Something waking slowly, testing its own limits. He stayed still and let it happen. The shadow on the ground thickened and rose, taking height, taking shape. A silhouette that solidified from the ground up, boots first, then legs, torso, shoulders, and finally a face that was recognizable without being exact, like the memory of someone rather than the person themselves. It stood with its head slightly bowed, oriented toward Lin Feng.
Master.
Not a word. An understanding that arrived directly, without passing through language.
You know what happened to you, Lin Feng said the same way.
Yes.Apause. I do not mind.
The connection between them was like a wire pulled taut. Tense and real and entirely new. Lin Feng explored its edges for a moment, felt what the servant knew, what it could do, what it was now. Then he released the connection and the shadow dissolved back into the ground without resistance.

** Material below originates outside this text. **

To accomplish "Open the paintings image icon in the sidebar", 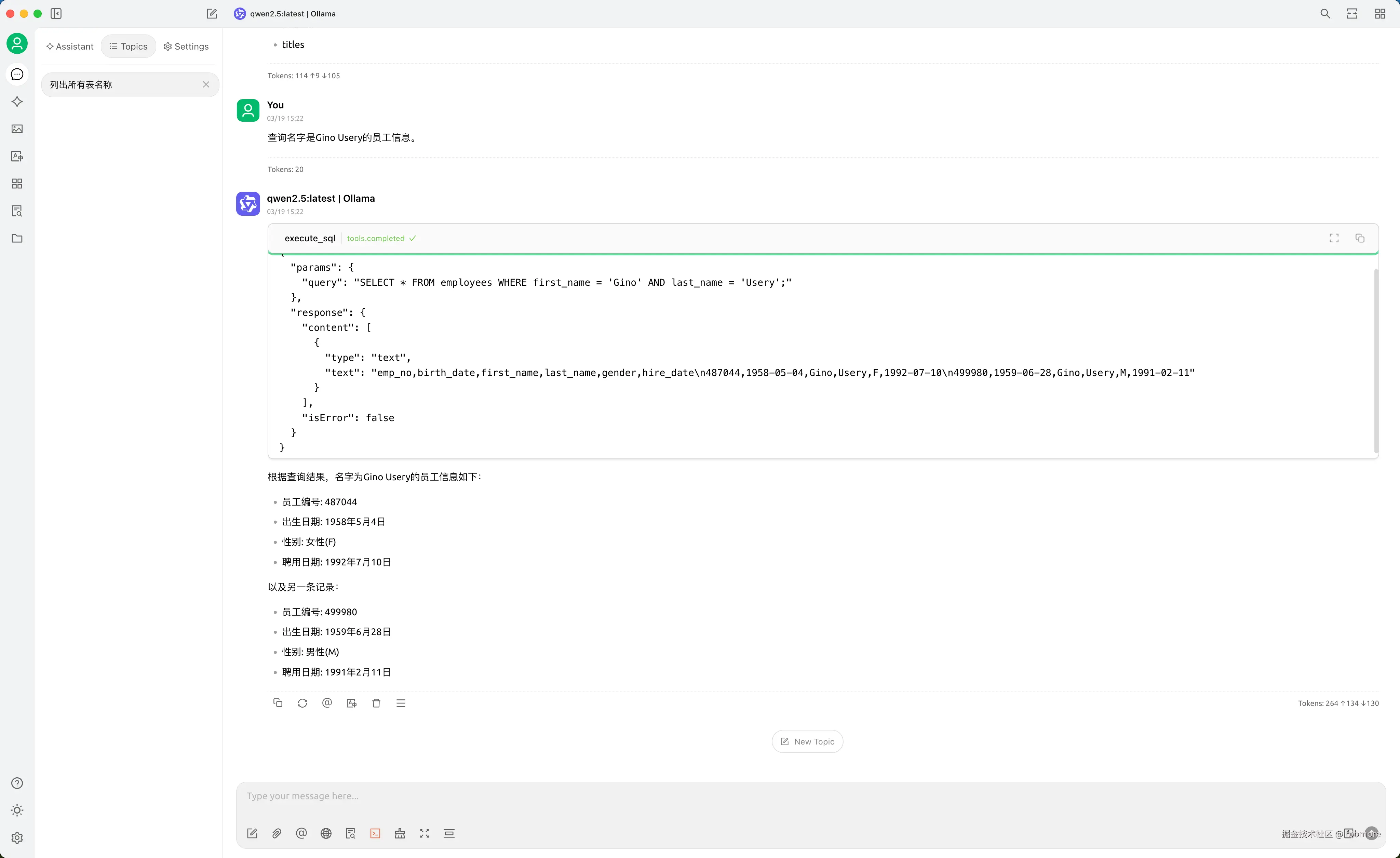I will point(17,129).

"You were talking to it," Lira said.
"Yes."
"And?"
"It knows a place where we can sleep tonight." Lin Feng started walking. "Follow me."
Lira fell into step beside him. Blink appeared ahead of them, or behind, impossible to say, unbothered as always. They moved through the city without hurry, two people and a cat that was not quite a cat, and the night covered them the way it covers anything that has no interest in being found.